RECORD EXCERPTS
▬▬▬
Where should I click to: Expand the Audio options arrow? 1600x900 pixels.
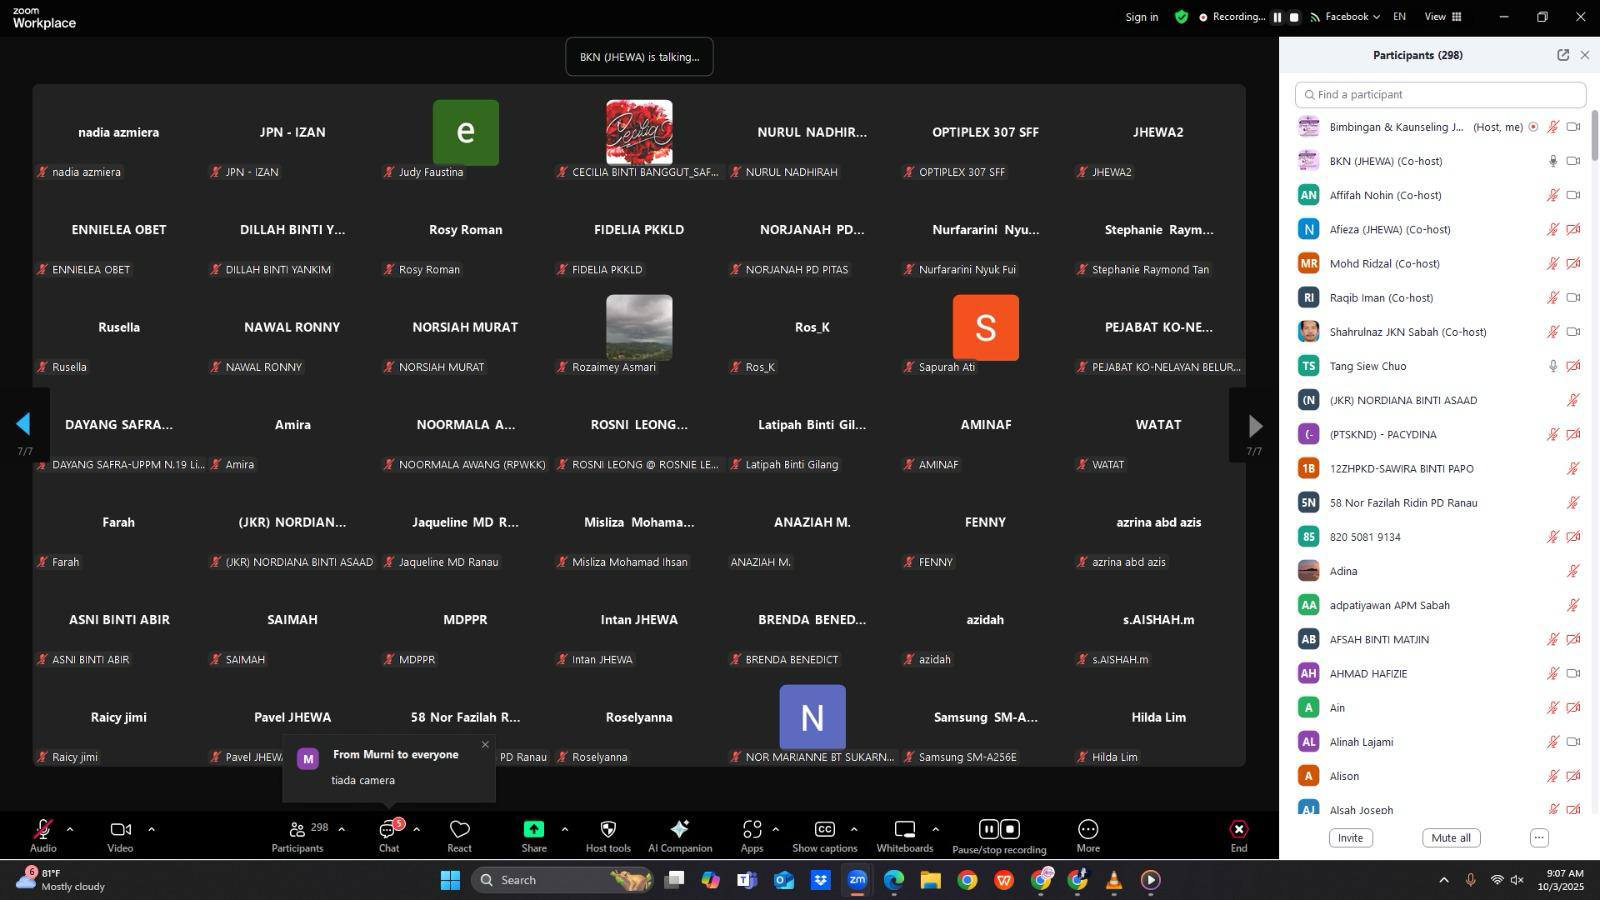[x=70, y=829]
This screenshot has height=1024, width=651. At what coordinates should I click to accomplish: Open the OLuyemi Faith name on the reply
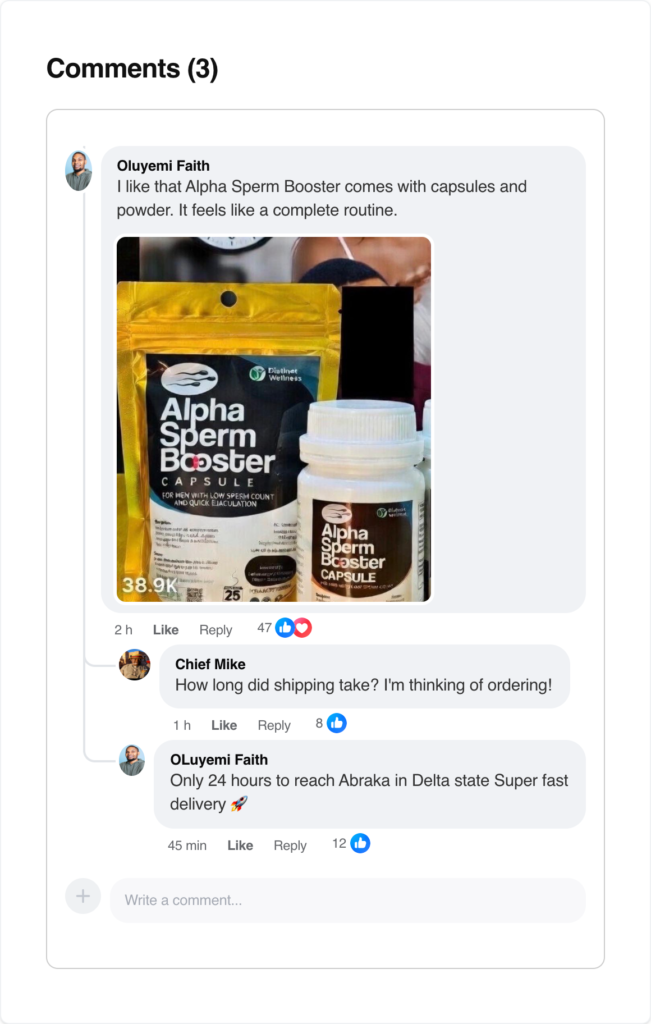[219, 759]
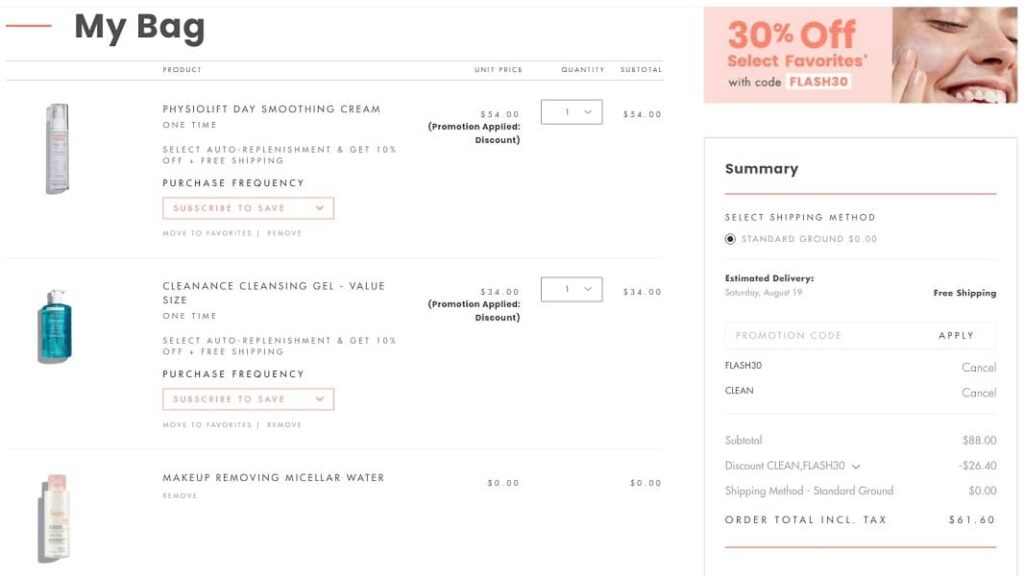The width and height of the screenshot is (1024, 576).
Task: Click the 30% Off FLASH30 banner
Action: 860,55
▬▬▬
EXERCISE TASK
Output the lines of the records above as a numbered list, omitting any blank lines and leaving out the pictures.

WRITTEN SOLUTION
1. Where should I click to: Expand the Audio options arrow? 1600x900 pixels.
2. [x=70, y=829]
3. This screenshot has height=1024, width=651. At what coordinates should I click to accomplish: Open the OLuyemi Faith name on the reply
4. [219, 759]
5. The width and height of the screenshot is (1024, 576).
6. Task: Click the 30% Off FLASH30 banner
7. Action: 860,55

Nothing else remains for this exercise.